***** KUTIPAN *****
Welcome To Mas Jawa Blog :
Home » » Bagaimana Manusia Bisa Melihat Tuhan Dengan Mata?

Bagaimana Manusia Bisa Melihat Tuhan Dengan Mata?

Written By muhammad idris on Rabu, 21 Januari 2015 | 07.37

Saya tak bisa mengimani Allah, jika saya belum melihatnya sendiri dengn mata. Pernyataan tersebut kerap dilontarkan seseorang yang memandang alam, termasuk penciptanya, sebagai materi, sebuah hubungan filosofi kebendaan yang erat kaitanya dengan paham Atheisme. Dunia, tujuan hidup, konsep materi di sini, adalah semua yang ada di alam semesta, bahkan mungkin tuhan sendiri, adalah bentuk lain dari materi yang tercipta secara alamiah, dengan proses jutaan hingga milyaran tahun dalam tahapan evolusi. Mereka berpandangan, semua hal yang muncul di alam semesta adalah berkat proses sebab akibat dari satu sebab, ke sebab lainya.
Kemampuan indera manusia sangatlah terbatas, maka bagaimana bisa manusia berpikir untuk melihat tuhan. Mengimani tuhan dengan melihat dengan mata adalah pemikiran yang bodoh dan sesat. Seperti koloni jutaan bakteri yang menghuni gigi kita, yang meski berusaha melubangi gigi kita setiap harinya, kita tidak akan bisa melihat dan mendengar kegaduhan aktivitas mereka.
*****
SOAL TERTULIS 1:
Tuliskan kembali semua entri di bawah ini persis seperti aslinya, tetapi jangan sertakan gambarnya.
***** KUMPULAN ENTRI *****
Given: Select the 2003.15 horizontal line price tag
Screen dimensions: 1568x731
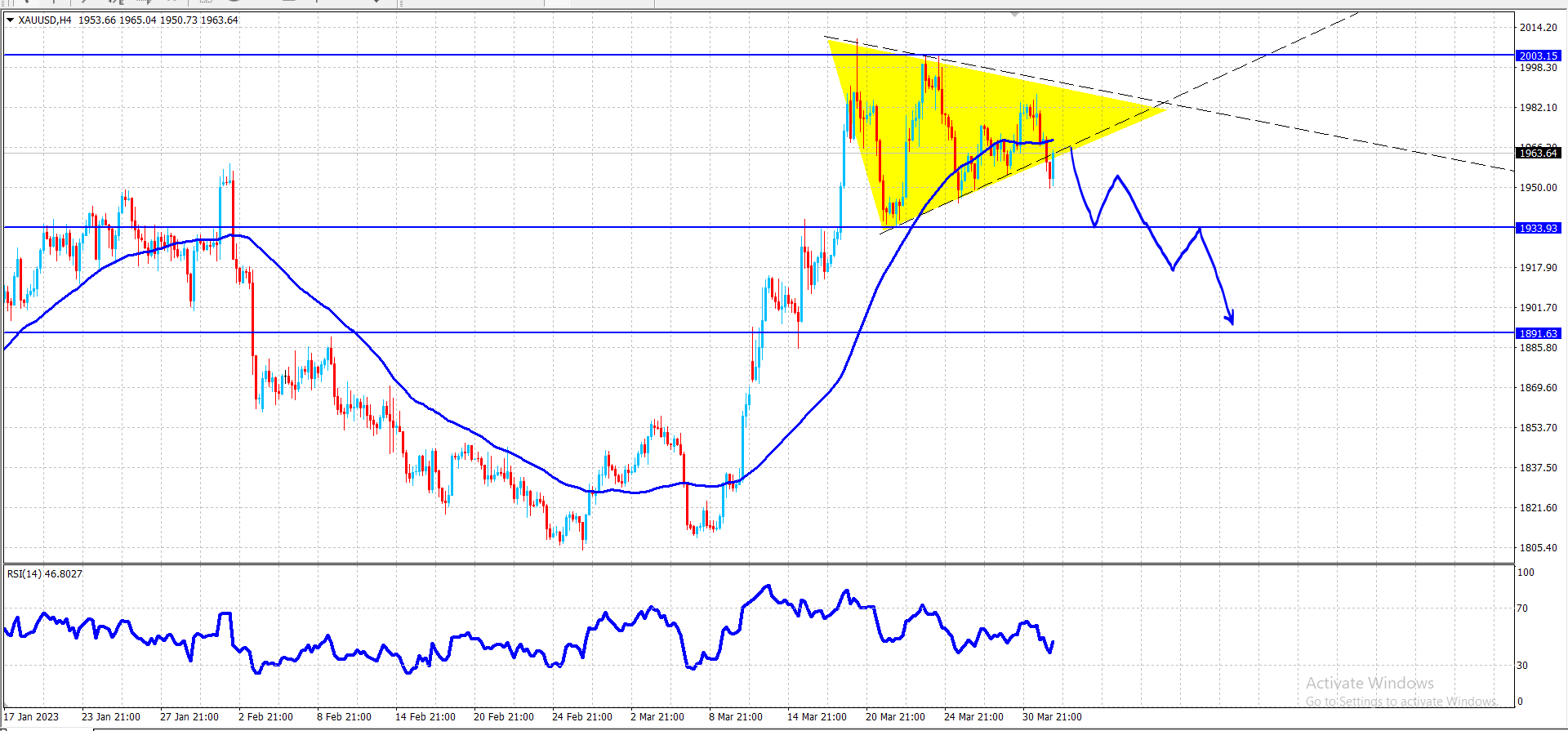Looking at the screenshot, I should [x=1539, y=56].
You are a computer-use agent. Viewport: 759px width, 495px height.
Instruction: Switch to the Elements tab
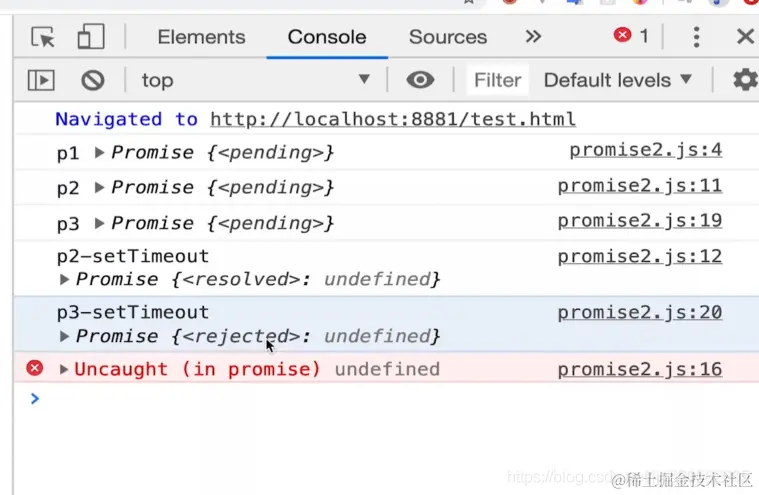(201, 37)
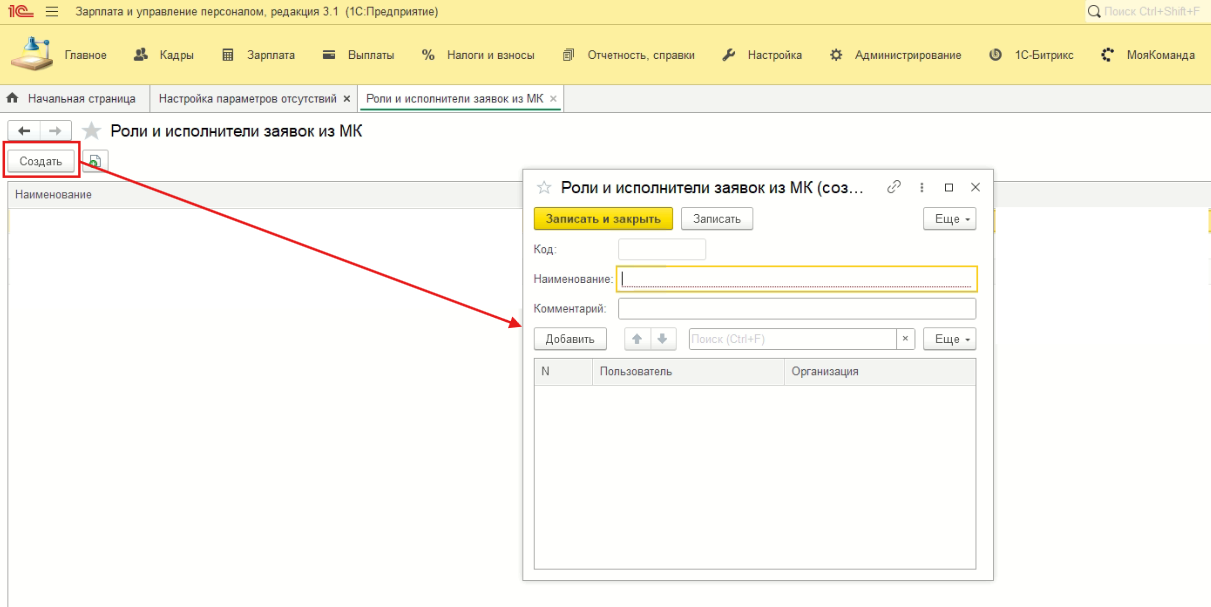Viewport: 1211px width, 607px height.
Task: Click the forward navigation arrow
Action: pyautogui.click(x=56, y=131)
*****
SOAL TERTULIS 2:
Dalam kutipan, disebut sebagai pemikiran apa mengimani tuhan dengan melihat dengan mata?

JAWABAN LATIHAN 1:
Given: Select the 2003.15 horizontal line price tag
Screen dimensions: 1568x731
Looking at the screenshot, I should [x=1539, y=56].
You are a computer-use agent. Viewport: 759px width, 495px height.
Instruction: Switch to the Elements tab
(201, 37)
Viewport: 1211px width, 607px height.
Task: Click the forward navigation arrow
Action: pyautogui.click(x=56, y=131)

JAWABAN LATIHAN 2:
Pemikiran yang bodoh dan sesat.